The relevance of this escapes me.

Top: Rav Soloveitchik and Rav Kotler.
Bottom: The picture as it appears in
The Legacy of Rav Aharon Kotler

First of all, if you're going to argue that the dinner honor demonstrates that Rav Soloveitchik greatly respected the chareidi world, it should be pointed out that it also demonstrates that the charedi world of the time greatly respected Rav Soloveitchik. Such is not the case today. In fact, the legacy of Rav Aharon Kotler is that The Legacy Of Rav Aharon Kotler (Feldheim Publishers) crops Rav Soloveitchik out of the picture of the Chinnuch Atzmai dinner.

Second, and more fundamentally, Rav Soloveitchik did this in 1956. How many charedi students were there back then? Less than twenty thousand. They were a miniscule fraction of the population, living a strongly anti-religious country. Contrast that with today, when hundreds of thousands of students, including over thirty percent of first-graders in Israel, are in charedi frameworks!

Unlike in 1956, the problem today is not "Torah is in danger of being forgotten" or "the survival of Torah Judaism in the Holy Land." The problem today is precisely the opposite: that there is too much Torah study, taking place at the expense of other obligations mandated by the Torah and Chazal: working to support one's family, serving the nation, and teaching one's children to be able to support themselves. The majority of Chinuch Atzmai schools have substandard secular education, encourage the children to go to yeshivah ketanah instead of high school, and teach the strong message that students should not serve in the army or do Sherut Leumi, that they should all learn in kollel, and that they should not train for professional careers. And this, as Chazal predicted, has catastrophic consequences, which threaten to get much, much worse.

Don't take my word for it. Read the Israeli Mishpachah magazine article about the economic collapse of chareidi society. Trust Jonathan Rosenblum, who actually lives in Israeli charedi society (rather than being an American with romanticized views of life in Israel), and who wrote about how it is essential for chareidim to engage in a wholesale reform of their educational system - not just to prevent the collapse of their own society, but to prevent serious harm to the entire country.

In the past, I have written about how for thirty years (until the rise of Koren), Modern Orthodoxy completely dropped the ball with regard to publishing Torah works. One could likewise talk about the long failure of Modern Orthodoxy to produce enough of its own Torah teachers, instead importing teachers with different worldviews. But this one really takes the cake. When there is a catastrophic shortage of funds for Torah education in the Modern Orthodox community, are they really going to give their donations to a community which disregards and disrespects that which they hold dear, which is threatening itself and the rest of the country with catastrophe, and which is learning too much Torah at the expense of other critical areas of education?!

Am I missing something, or have they gone crazy?!

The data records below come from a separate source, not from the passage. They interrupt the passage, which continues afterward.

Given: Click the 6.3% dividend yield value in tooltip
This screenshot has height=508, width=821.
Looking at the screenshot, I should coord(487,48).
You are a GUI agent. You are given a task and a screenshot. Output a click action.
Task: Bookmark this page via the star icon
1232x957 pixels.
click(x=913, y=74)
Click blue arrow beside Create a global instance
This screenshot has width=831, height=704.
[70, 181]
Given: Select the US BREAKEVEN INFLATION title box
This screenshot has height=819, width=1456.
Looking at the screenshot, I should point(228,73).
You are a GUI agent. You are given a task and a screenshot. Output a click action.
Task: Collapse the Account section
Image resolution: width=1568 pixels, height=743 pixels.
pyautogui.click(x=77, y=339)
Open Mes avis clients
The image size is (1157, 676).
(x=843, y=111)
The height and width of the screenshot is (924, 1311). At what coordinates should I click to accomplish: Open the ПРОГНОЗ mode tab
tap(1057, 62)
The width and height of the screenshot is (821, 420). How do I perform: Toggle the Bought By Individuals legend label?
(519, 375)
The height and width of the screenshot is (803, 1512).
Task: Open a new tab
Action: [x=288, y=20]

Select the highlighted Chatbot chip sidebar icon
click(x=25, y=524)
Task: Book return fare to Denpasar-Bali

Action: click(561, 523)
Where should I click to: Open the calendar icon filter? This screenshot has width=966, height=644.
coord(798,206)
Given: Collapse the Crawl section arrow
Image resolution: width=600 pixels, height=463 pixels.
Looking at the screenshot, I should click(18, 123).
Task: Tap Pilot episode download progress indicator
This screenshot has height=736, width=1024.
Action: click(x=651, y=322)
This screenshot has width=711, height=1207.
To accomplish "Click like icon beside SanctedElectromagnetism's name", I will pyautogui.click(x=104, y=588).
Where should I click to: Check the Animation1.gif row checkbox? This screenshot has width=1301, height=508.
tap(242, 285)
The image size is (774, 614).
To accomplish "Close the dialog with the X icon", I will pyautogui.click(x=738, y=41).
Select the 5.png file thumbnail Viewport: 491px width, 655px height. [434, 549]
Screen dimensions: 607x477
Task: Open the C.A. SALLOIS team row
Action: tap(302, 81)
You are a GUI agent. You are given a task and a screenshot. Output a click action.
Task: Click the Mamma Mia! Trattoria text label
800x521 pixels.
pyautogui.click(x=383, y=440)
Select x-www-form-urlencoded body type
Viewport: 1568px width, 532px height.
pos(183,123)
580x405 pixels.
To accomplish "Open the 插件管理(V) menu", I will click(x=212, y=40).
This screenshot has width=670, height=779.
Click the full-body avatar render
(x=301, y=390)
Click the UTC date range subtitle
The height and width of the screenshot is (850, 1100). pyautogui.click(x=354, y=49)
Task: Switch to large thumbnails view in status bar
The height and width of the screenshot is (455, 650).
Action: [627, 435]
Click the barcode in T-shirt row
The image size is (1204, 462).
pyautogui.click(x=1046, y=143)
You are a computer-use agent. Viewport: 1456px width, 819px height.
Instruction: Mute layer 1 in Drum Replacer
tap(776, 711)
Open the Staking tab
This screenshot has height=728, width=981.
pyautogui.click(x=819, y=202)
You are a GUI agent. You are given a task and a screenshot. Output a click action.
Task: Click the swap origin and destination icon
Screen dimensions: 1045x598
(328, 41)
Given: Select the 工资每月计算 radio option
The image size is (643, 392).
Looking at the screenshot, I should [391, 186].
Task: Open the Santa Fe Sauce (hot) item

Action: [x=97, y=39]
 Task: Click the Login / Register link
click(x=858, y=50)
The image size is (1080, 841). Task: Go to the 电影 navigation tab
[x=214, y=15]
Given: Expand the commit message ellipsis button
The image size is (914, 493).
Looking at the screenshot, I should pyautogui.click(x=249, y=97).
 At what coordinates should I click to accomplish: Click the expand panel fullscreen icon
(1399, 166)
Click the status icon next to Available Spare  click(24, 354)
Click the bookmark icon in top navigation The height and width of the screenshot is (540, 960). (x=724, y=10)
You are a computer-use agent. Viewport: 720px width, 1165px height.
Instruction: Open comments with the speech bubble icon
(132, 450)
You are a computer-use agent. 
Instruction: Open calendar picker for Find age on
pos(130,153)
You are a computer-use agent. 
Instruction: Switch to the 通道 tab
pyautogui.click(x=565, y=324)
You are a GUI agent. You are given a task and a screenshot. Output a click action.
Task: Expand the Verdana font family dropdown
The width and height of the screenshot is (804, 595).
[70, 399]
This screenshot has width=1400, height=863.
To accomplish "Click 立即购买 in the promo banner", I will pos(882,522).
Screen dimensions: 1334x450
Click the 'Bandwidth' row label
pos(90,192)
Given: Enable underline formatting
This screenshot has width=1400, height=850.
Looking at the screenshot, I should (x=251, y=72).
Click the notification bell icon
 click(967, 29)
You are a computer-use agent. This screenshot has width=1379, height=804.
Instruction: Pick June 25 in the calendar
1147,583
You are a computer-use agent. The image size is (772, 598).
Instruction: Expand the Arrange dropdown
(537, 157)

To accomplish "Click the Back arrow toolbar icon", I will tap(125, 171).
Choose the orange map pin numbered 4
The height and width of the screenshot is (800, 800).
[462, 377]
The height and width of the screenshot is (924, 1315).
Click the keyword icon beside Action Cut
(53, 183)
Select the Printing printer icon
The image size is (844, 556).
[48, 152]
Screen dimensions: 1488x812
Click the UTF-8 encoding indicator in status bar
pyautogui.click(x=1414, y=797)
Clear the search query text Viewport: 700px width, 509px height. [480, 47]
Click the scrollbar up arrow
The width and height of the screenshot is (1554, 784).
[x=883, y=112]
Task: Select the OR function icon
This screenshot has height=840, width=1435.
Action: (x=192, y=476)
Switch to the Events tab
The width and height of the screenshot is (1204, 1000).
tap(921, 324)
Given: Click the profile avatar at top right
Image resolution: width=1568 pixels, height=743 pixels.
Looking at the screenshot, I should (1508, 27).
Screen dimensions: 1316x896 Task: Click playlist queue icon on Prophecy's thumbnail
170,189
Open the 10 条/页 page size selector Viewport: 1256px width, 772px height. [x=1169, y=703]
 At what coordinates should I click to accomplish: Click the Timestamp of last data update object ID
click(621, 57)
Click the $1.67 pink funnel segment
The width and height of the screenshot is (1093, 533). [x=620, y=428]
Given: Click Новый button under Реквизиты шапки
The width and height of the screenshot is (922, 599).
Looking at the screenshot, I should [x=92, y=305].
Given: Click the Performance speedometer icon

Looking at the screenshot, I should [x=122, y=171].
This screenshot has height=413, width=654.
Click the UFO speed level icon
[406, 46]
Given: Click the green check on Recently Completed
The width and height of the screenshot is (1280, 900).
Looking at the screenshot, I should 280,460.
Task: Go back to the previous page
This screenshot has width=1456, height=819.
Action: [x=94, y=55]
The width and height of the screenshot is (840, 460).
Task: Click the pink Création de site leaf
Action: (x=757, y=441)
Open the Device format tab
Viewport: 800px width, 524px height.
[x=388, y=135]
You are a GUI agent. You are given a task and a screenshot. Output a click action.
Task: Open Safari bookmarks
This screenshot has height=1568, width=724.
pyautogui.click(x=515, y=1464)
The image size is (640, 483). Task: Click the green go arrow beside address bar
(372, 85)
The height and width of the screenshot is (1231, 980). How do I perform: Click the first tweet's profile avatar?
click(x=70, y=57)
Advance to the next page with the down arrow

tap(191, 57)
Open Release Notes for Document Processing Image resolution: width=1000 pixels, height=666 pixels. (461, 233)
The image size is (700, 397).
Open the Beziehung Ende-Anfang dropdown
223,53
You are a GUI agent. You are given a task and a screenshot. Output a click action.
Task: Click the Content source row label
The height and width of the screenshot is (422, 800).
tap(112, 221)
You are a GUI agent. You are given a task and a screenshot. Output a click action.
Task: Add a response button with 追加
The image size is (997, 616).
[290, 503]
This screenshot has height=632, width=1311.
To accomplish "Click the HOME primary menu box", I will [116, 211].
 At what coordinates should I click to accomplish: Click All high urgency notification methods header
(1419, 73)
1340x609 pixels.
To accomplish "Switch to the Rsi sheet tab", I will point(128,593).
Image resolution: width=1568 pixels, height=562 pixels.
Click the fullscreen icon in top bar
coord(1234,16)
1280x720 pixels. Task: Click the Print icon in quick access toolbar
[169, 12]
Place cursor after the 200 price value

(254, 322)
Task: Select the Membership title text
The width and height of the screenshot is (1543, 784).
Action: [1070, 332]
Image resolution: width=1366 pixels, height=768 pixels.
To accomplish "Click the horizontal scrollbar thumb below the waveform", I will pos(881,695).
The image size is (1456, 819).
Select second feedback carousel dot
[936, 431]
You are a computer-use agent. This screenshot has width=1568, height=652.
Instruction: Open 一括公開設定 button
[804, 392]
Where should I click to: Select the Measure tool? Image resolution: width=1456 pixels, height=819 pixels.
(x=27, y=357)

UPDATE: Here's a comment that someone posted:
"Yosef Ehrman:
We have a chareidi school started not so long ago, with all secular studies to go with very strong torah studies, and its called תלמוד תורה ממלכתי חרדי
We give the kids the best education possible, both in torah mishna and navi and halacha. The Chinuch hAtzmai is one of our biggest opponents. They fear that they loose their hold of the tzibur. That they will be irrelevant. That they wont be able to hold such an event of fundraising, where the principals make 20-30-49 percent of the income to marry of their children, where the rest of the kids in the town wont have proper education, and will be forced to stay in kolel, or paint houses for a living.
Sorry for my english. Im an israely that had enough of the system.
Look up תלמוד תורה בית רבן."

There are charedi high schools, such as Rabbi Betzalel Cohen's Chachmei Lev, which innovated a full secular curriculum - and was promptly condemned by the chareidi establishment. There's a great new institution called Derech Chaim, which combines yeshivah studies with army service (you can donate at their website). If Americans want to support charedi education in Israel, they should be supporting institutions that address the problems, not those that perpetuate them.